Kein Wunder: Mit drei Jahren verfügt ein Kind über rund 200 Billionen Synapsen – das sind doppelt so viele wie bei einem Erwachsenen –, die als Kontaktstellen zu den Nervenzellen fungieren. Das bedeutet eine von der Natur offensichtlich gewollte Überkapazität an Verschaltungsoptionen im kindlichen Gehirn.

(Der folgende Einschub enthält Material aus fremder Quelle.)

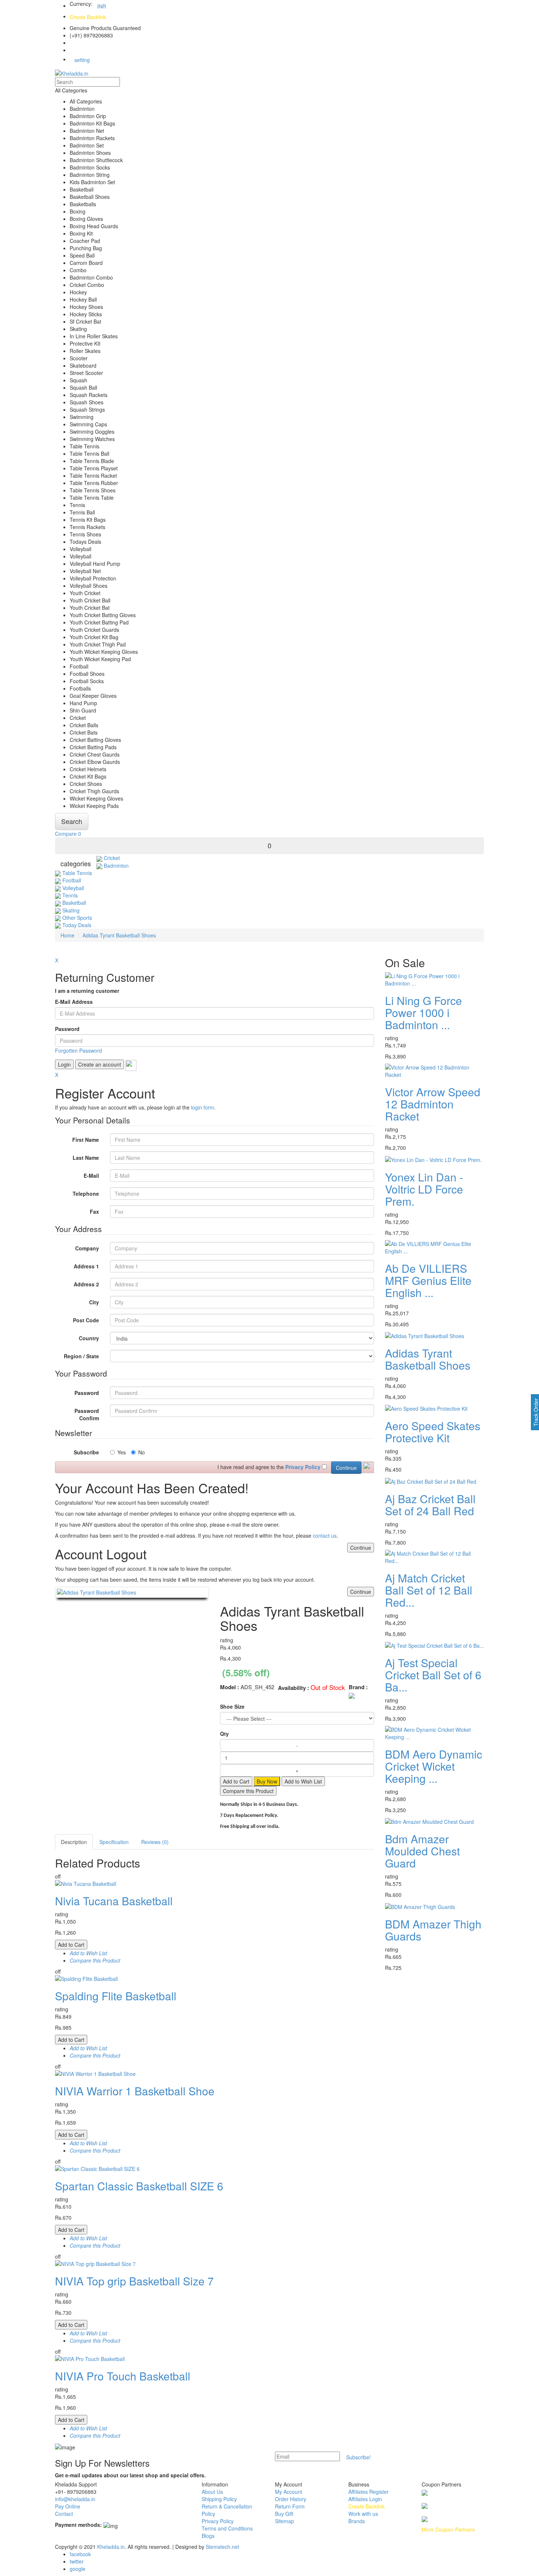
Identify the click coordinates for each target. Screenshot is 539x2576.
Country (89, 1338)
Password (67, 1028)
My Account (288, 2491)
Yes (121, 1452)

„Die Anzahl dieser Optionen und damit die Möglichkeit zum Fantasieren nimmt vom ersten bis zum 15. Lebensjahr um rund ein Drittel ab“, erklärt Professor Gerald Hüther, der die Abteilung für neurobiologische Grundlagenforschung an der Universität Göttingen leitet.
Der 57-jährige Mediziner definiert Fantasie als „das Zusammenfügen von Erinnerungsspuren und Erfahrungen zur Kreation einer eigenen Gedankenwelt“. Fantasie ist Hüther zufolge nicht möglich ohne entsprechende Erfahrung: „Man kann nur spinnen, so weit der Faden reicht.“
Die Erfahrung wird allerdings ab einem bestimmten Alter auch zum Feind der Fantasie. „Ist die eigene Erfahrungswelt sehr groß – wie bei einem Erwachsenen – dann begrenzt sie die Fähigkeit zur Erschaffung einer eigenen Gedankenwelt“, erläutert Hüther.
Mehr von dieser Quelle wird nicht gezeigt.